**Requirement:** Your task is to find every line of the listing that includes "description" and copy it.

**The data:**
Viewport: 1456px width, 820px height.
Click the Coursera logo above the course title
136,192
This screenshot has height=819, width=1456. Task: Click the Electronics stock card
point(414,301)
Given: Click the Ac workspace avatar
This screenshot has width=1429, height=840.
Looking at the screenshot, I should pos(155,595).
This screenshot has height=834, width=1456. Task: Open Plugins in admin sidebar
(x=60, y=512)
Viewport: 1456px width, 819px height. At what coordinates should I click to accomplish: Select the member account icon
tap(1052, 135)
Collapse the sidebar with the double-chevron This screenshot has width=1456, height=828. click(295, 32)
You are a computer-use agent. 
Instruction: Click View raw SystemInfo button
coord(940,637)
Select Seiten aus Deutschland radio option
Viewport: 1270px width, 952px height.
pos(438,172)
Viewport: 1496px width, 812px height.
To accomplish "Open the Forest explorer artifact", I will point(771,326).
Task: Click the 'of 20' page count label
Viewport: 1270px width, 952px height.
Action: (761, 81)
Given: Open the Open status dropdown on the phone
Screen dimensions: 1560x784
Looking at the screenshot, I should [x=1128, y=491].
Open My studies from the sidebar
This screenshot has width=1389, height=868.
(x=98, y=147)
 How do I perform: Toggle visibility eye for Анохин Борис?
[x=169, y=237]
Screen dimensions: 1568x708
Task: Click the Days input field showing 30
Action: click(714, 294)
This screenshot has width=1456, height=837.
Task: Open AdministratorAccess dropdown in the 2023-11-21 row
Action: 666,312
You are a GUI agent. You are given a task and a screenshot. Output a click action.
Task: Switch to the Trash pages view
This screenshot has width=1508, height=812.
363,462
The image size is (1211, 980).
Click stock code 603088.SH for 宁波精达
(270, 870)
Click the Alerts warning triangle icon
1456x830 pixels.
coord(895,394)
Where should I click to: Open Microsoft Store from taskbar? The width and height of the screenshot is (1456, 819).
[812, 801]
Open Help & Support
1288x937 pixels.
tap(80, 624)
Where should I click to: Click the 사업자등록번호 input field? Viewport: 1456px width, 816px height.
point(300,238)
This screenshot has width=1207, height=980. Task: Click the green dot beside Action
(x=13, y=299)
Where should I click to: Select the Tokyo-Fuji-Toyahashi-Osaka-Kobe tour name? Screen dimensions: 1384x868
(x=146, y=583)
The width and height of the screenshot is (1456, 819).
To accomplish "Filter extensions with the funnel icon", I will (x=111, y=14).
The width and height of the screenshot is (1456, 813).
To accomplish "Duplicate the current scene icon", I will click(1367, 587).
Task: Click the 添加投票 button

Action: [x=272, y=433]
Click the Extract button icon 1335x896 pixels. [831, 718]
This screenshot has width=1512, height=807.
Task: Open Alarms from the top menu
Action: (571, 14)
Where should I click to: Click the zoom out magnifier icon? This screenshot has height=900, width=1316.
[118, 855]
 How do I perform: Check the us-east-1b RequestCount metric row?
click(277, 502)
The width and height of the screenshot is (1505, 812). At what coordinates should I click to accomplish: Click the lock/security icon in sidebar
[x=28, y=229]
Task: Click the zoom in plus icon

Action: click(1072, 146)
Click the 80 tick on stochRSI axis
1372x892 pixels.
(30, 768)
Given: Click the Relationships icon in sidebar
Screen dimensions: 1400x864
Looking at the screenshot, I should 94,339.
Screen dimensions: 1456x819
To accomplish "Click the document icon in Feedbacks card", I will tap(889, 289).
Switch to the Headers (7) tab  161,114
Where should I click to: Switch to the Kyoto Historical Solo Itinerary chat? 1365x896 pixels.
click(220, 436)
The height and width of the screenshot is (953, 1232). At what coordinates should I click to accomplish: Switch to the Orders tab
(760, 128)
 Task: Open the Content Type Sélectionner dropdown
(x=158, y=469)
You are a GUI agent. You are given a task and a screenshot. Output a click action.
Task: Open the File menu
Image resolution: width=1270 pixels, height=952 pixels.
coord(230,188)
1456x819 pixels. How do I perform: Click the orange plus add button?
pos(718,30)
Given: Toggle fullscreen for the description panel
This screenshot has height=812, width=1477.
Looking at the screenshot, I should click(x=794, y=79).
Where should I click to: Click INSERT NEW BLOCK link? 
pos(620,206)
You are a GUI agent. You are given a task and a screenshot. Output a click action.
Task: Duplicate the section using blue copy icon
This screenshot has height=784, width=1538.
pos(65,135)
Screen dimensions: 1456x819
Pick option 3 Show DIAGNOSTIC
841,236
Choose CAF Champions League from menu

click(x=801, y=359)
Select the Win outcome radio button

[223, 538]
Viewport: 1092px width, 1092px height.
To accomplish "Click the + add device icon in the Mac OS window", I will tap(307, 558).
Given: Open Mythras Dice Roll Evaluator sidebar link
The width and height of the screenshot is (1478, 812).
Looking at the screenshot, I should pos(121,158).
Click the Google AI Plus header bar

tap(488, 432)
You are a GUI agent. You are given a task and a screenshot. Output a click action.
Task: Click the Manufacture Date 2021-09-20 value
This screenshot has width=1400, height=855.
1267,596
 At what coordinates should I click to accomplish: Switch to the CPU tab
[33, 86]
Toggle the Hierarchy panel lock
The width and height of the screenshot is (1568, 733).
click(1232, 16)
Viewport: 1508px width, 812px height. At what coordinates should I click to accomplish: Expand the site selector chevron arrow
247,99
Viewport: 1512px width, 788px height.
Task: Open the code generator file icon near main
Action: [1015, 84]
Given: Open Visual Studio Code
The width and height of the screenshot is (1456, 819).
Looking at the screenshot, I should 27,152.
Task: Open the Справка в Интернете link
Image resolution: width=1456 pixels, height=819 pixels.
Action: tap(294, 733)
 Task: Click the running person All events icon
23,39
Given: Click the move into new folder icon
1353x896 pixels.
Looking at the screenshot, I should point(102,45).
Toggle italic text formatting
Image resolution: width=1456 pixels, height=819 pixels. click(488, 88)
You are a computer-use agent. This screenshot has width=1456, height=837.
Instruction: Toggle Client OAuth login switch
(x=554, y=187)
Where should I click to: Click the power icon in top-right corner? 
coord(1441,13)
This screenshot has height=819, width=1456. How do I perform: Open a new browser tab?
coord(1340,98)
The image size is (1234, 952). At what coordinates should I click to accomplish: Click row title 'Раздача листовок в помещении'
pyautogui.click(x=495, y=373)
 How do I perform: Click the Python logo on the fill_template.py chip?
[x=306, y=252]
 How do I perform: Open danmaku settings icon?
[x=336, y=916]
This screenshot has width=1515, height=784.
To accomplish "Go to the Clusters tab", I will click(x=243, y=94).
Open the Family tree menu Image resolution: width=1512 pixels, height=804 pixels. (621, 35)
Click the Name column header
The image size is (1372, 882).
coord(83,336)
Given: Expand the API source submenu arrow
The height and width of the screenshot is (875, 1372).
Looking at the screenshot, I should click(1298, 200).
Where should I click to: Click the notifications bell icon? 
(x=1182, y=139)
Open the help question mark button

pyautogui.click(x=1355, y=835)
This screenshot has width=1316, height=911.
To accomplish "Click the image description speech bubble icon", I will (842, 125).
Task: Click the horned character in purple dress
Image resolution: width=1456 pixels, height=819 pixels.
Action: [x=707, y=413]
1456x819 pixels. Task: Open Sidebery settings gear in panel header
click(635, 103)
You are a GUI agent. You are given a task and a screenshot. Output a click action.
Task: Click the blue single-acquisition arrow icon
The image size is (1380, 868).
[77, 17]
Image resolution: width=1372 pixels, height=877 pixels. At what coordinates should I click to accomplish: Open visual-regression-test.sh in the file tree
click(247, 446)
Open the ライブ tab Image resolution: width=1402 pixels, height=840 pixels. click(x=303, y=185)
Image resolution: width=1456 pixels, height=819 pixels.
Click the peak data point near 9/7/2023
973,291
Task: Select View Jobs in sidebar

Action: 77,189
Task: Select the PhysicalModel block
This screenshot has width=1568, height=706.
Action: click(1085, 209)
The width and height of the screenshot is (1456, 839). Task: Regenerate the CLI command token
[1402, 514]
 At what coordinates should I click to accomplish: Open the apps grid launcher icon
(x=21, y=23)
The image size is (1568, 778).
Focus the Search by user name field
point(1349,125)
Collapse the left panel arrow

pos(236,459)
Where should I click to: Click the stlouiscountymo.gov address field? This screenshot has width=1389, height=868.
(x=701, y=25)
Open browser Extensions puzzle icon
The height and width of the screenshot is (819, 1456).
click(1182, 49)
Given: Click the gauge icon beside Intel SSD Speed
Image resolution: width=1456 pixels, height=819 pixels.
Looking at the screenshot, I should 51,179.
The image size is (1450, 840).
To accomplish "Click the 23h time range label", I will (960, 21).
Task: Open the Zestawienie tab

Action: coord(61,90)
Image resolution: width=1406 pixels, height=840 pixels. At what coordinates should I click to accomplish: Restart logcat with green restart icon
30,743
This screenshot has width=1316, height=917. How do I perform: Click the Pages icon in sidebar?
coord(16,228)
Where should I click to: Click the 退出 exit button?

**Reply:**
Given: Toggle fullscreen for the description panel
To accomplish "Click the image description speech bubble icon", I will (842, 125).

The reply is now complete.